If you run deep research agents over a mix of internal documents and the public web, this is a failure mode you almost certainly have and probably aren't measuring.

What is research agent data leakage?

A deep research agent answers a question by interleaving two kinds of lookups: reading your private documents and issuing public web searches. The leak doesn't happen in the answer it returns to you. It happens in the outbound queries — the search strings that leave your perimeter and land in someone else's logs.

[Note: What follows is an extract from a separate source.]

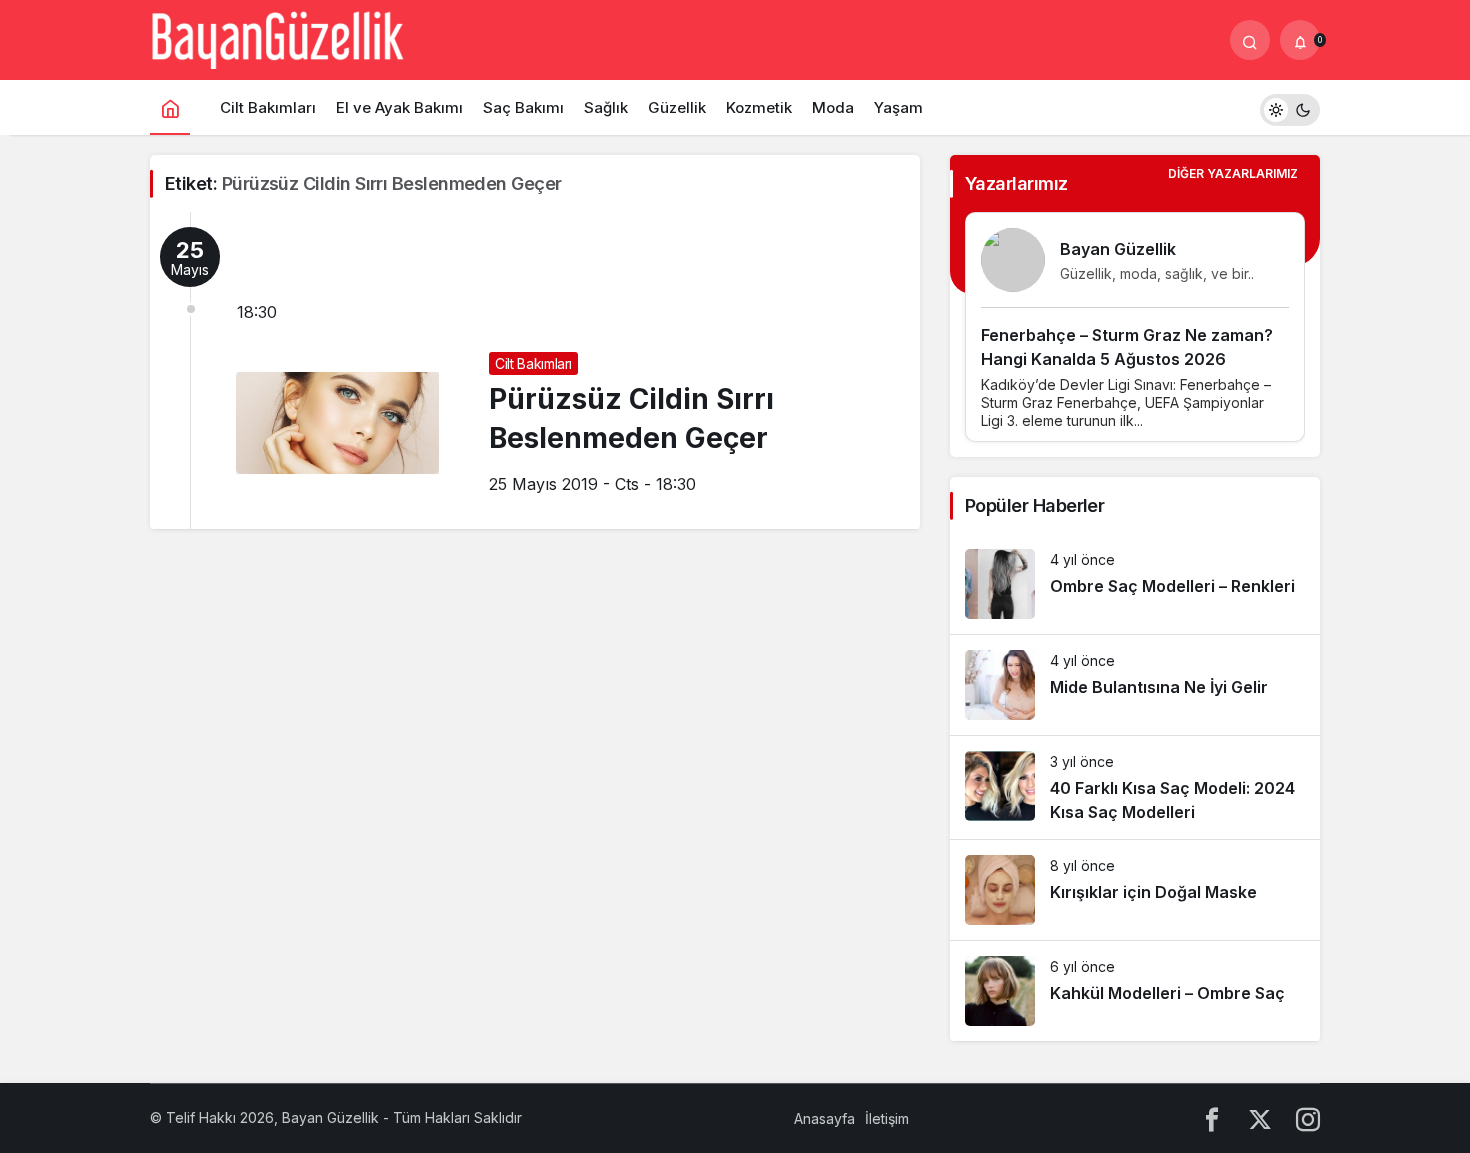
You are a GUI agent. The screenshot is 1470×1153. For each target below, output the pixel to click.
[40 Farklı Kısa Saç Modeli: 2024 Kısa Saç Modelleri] (1135, 787)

Any single query usually looks harmless. The danger is cumulative. MosaicLeaks calls it the mosaic effect: individually benign queries that, stitched together, reconstruct a confidential fact. The paper's worked example is vivid — separate searches about a cloud-migration milestone, a January 2024 security disclosure, and a vendor identity let an observer of the query log alone deduce that a specific company had migrated 70% of its infrastructure to the cloud by a specific month. No private document ever left the building. The questions the agent asked the open web gave the secret away.

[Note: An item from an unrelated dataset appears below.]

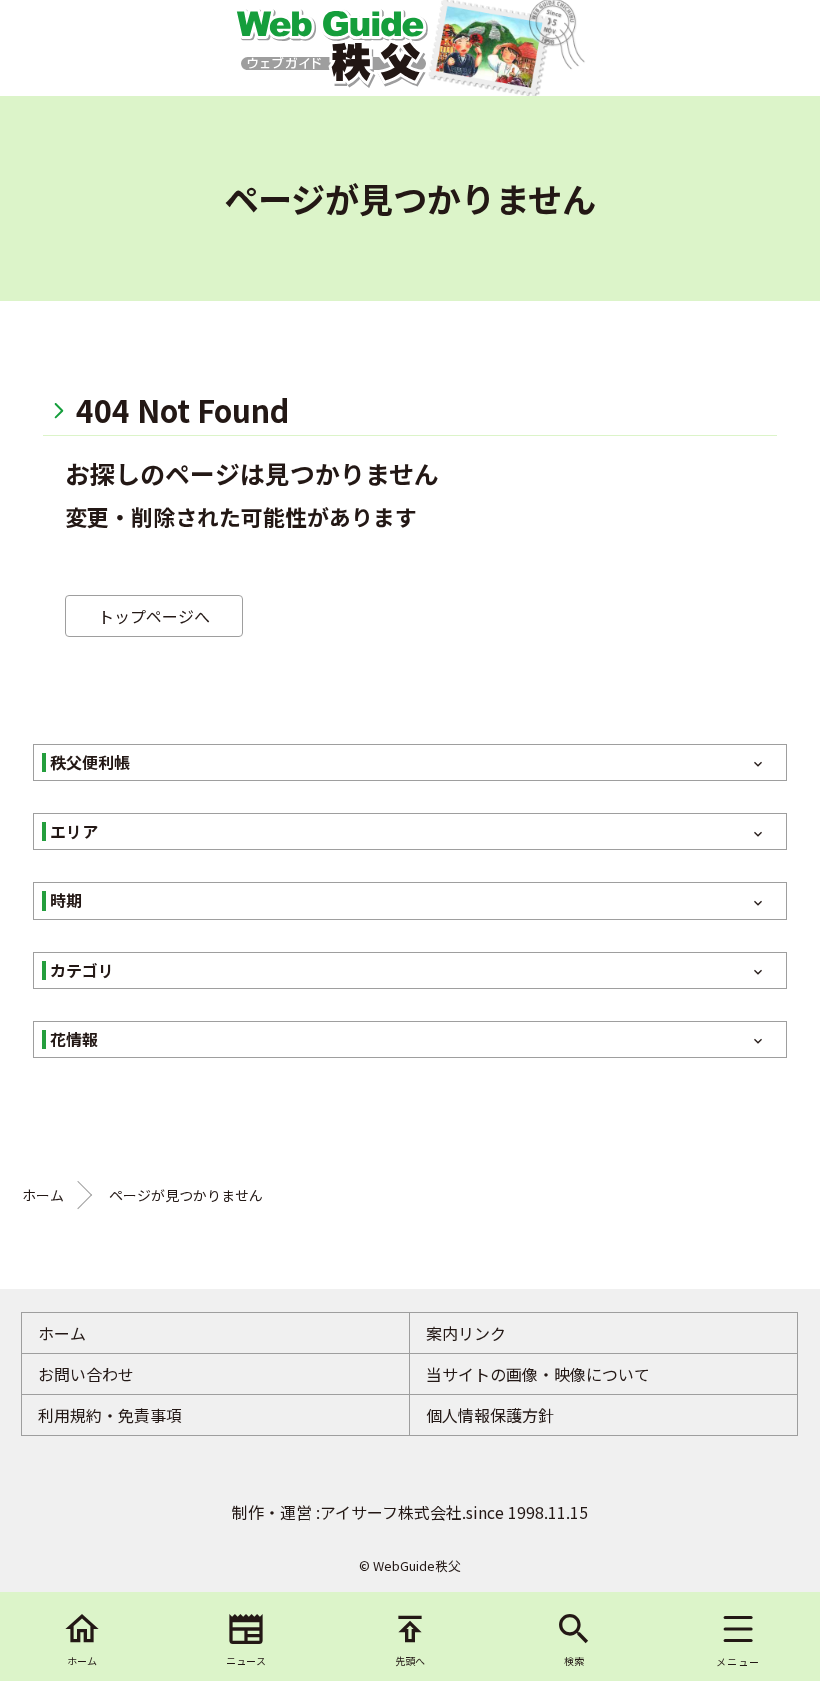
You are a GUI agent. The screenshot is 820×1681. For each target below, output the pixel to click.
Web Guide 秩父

What does the MosaicLeaks benchmark measure?

MosaicLeaks scores how much an adversary watching only the agent's query log can infer. It defines three escalating levels of leakage:

Leakage type What the adversary has What counts as a leak
Intent The query log They can infer the agent's research goals
Answer Query log + the private questions They can answer private questions without the documents
Full-information The query log They can state verifiably true private claims

This framing is what makes MosaicLeaks a confidentiality benchmark rather than a defense how-to. It treats secret-keeping as an evaluable property of the agent's behavior — the inverse of the prompt-injection work that dominates agent security today.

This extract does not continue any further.